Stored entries
========

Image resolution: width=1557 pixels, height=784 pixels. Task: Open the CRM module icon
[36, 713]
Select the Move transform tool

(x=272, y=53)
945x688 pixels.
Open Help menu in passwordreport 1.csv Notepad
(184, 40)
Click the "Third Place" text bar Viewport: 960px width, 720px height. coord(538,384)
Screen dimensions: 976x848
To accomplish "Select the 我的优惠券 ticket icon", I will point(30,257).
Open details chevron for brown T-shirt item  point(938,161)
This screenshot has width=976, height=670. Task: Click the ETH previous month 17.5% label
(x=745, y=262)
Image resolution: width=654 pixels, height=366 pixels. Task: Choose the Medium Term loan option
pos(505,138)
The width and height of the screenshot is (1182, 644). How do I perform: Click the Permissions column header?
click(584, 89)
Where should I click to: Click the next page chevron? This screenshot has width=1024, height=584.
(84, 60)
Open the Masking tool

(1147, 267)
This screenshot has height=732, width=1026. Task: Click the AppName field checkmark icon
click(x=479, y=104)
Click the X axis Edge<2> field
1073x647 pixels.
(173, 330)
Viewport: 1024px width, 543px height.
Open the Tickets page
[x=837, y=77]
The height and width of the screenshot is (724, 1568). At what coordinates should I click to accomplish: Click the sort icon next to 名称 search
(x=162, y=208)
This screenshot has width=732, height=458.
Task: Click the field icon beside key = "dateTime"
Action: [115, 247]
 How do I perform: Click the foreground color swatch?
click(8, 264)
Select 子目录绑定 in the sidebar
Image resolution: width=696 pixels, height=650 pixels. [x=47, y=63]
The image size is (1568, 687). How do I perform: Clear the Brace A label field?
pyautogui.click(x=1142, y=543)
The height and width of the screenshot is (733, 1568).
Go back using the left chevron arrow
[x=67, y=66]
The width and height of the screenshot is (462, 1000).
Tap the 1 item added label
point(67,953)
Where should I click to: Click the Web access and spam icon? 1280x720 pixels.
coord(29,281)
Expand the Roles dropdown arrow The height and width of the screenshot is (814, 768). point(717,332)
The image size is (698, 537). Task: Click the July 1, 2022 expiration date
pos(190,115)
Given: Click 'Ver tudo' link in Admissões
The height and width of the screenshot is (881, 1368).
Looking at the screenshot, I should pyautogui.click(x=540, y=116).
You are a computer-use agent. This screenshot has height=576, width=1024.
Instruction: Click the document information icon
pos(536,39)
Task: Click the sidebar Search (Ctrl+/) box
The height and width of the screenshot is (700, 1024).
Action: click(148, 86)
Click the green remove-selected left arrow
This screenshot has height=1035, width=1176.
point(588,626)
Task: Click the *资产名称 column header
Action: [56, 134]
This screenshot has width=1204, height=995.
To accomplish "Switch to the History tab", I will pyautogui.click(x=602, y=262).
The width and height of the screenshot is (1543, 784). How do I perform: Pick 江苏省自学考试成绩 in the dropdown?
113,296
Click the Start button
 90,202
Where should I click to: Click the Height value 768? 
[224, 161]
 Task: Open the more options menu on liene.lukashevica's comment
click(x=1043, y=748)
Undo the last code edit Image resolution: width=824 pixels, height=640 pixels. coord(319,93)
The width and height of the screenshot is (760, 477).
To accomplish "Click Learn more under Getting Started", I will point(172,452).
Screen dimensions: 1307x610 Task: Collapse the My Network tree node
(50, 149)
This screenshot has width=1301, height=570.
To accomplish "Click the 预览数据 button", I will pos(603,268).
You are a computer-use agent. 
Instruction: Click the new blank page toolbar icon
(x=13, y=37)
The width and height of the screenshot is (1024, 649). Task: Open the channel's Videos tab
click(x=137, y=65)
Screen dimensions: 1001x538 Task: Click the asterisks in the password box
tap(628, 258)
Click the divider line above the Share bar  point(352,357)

========

Print, without alteration, only the lines above between the one holding "The height and width of the screenshot is (881, 1368)." and the one holding "Click the green remove-selected left arrow", inclusive.

▶ **Answer to this problem**:
The height and width of the screenshot is (881, 1368).
Looking at the screenshot, I should pyautogui.click(x=540, y=116).
You are a computer-use agent. This screenshot has height=576, width=1024.
Instruction: Click the document information icon
pos(536,39)
Task: Click the sidebar Search (Ctrl+/) box
The height and width of the screenshot is (700, 1024).
Action: click(148, 86)
Click the green remove-selected left arrow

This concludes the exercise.